Leaders of big business, though often harbouring private concerns about current difficulties and looming future problems for the economy, were, for their part, grateful to Hitler for the destruction of the left-wing parties and trade unions. They were again ‘masters in their house’ in their dealings with their work-force. And the road to massively increased profits and dividends was wide open. Even where Party interference was criticized, problems of export trade or shortage of raw materials were raised, or worries about the direction of the economy voiced, no industrialist advocated, even in private, a return to the ‘bad’ old democratic days of the Weimar Republic.

Some individuals from within the national-conservative elite groups — mainly in the leadership of the army and the upper echelons of the state bureaucracy — would some two years later at first gradually and falteringly begin to feel their way towards fundamental opposition to the Nazi regime. But at this time, they still saw their own interests, and what they took to be the national interest, served by the apparently successful policies of national assertiveness and reconstruction embodied in the figure of Hitler.
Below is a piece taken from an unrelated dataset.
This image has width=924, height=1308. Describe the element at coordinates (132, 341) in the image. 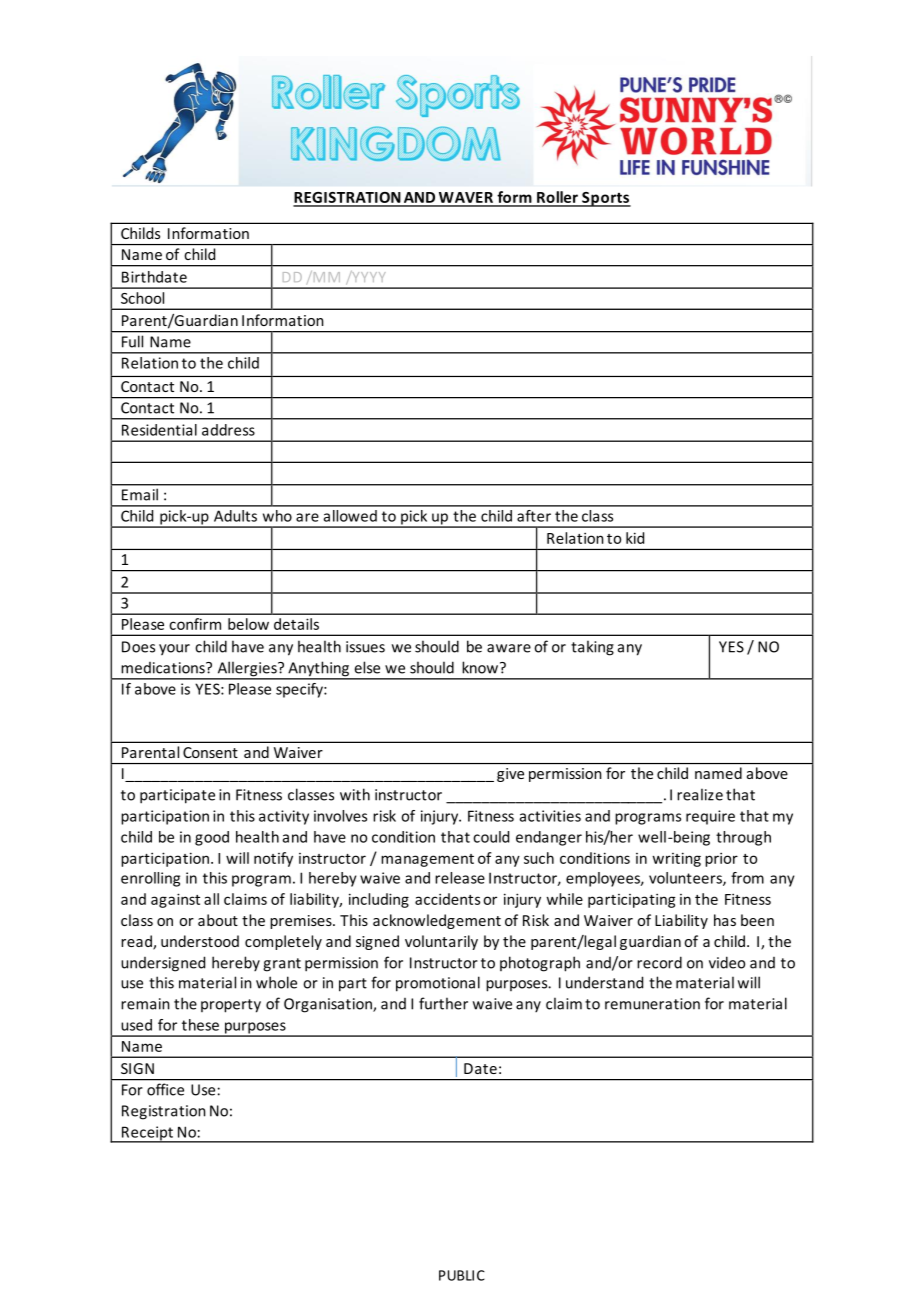

I see `Full` at that location.
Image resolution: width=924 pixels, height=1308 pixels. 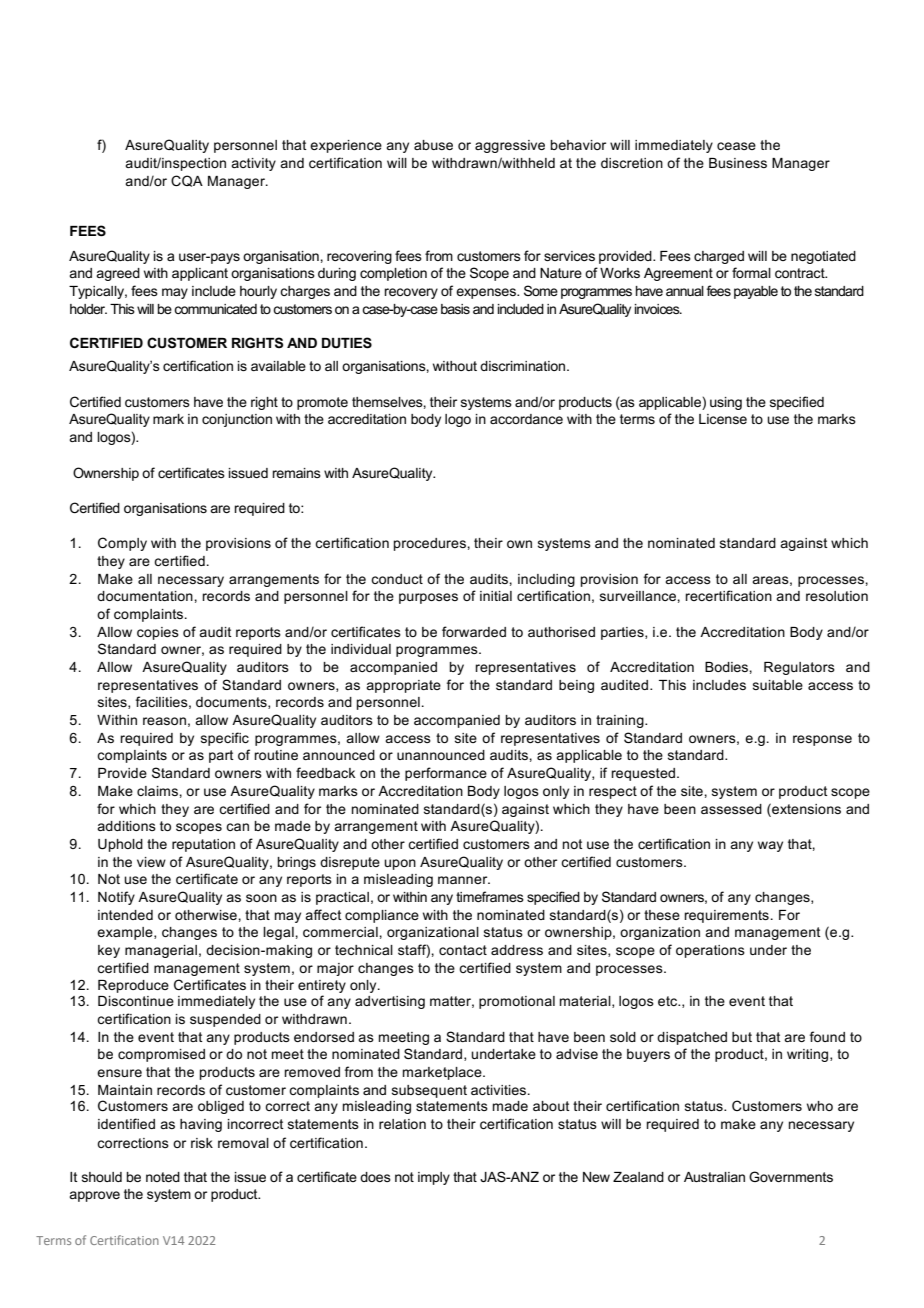 I want to click on Bodies, so click(x=727, y=667).
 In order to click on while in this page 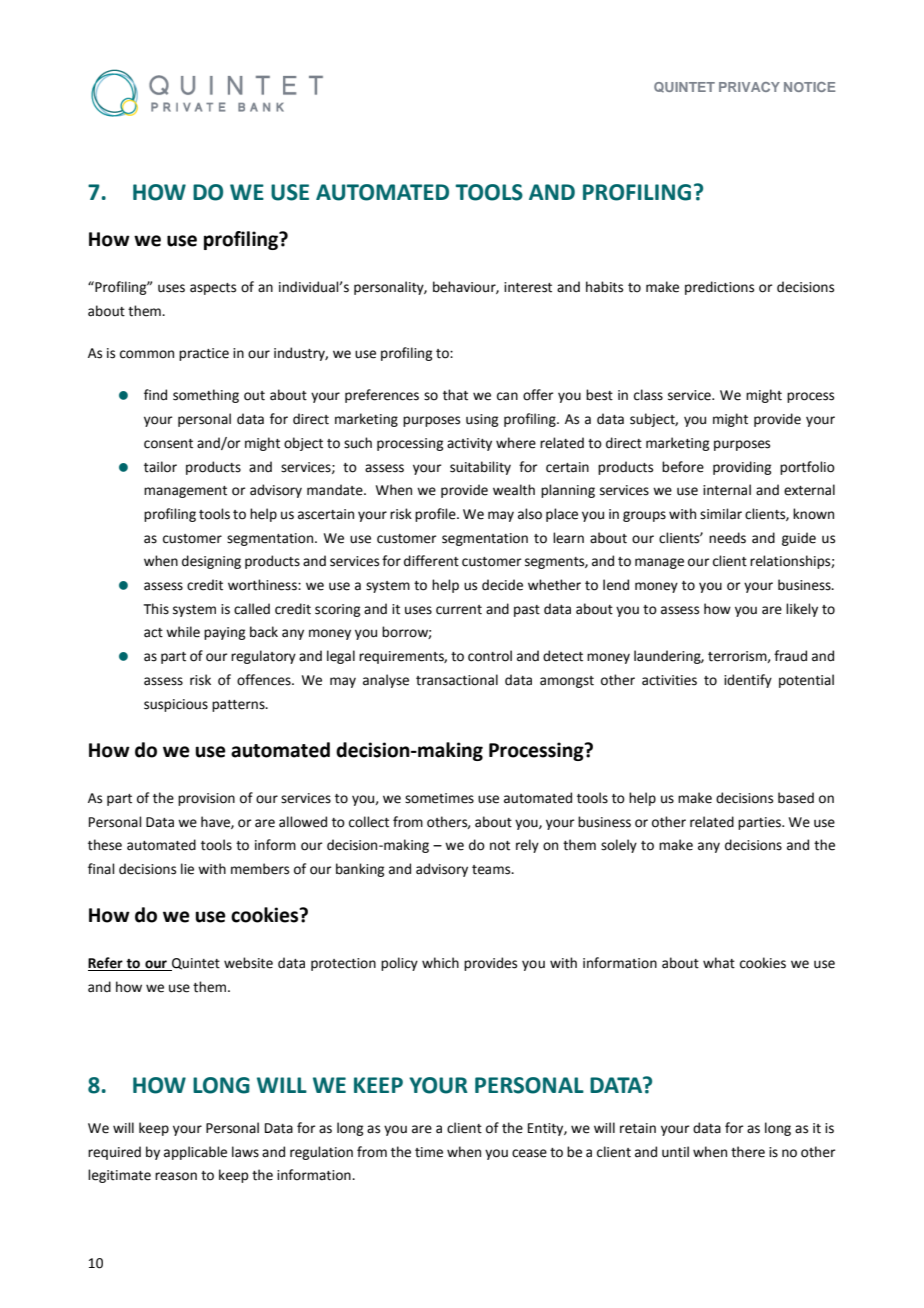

Only the intensified ‘Church Struggle’, causing heightened friction between clergy and churchgoers on the one side and Party activists on the other, cast a substantial shadow, notably in Catholic rural districts where the influence of the clergy remained unbroken, over what amounted otherwise to an extensive prevailing consensus (in part, of course, manufactured through a mixture of repression and propaganda). But the stance of both major Christian denominations was riddled with ambivalence. Though still wielding considerable influence over the churchgoing population, the clergy felt they had to tread warily in public pronouncements, particularly where religious matters were not directly concerned. In some ways, they were led by public opinion more than they were willing or able to lead it. They had to take account of the fact that Hitler’s national ‘successes’, most of all his triumph in remilitarizing the Rhineland, were massively popular even among the same members of their flocks who harshly criticized the Nazi attacks on the Churches.

The unrest stirred up by the ‘Church Struggle’ was extensive. But it was largely compartmentalized. It seldom equated with fundamental rejection of the regime, or with any commitment to active and outright political opposition. Fierce defence of traditional observances, customs, and practices against Nazi chicanery was compatible with support for Hitler personally, with approval for his assault on the Left, with applause for his national ‘triumphs’, with readiness to accept his discriminatory measures against Jews, with most measures, in fact, which did not directly impinge on Church affairs. Catholic bishops had, in the very first weeks of Hitler’s chancellorship, exhorted their charges to obedience to the new regime.7 And even at the height of the ‘Church Struggle’, they publicly endorsed its stance against ‘atheistic’ Bolshevism and affirmed their loyalty to Hitler.8 The brutality of the concentration camps, the murder in 1934 of the SA leaders, and the mounting discrimination against the Jews had brought no official protests or opposition. Similarly in a Protestant Church divided within itself, unease, criticism, or dissent over Nazi high-handedness towards the Church and interference in its affairs, practices, structures, and doctrine coexisted — apart from the examples of a few exceptional individuals — with official avowals of loyalty and a great deal of genuine approval for what Hitler was doing.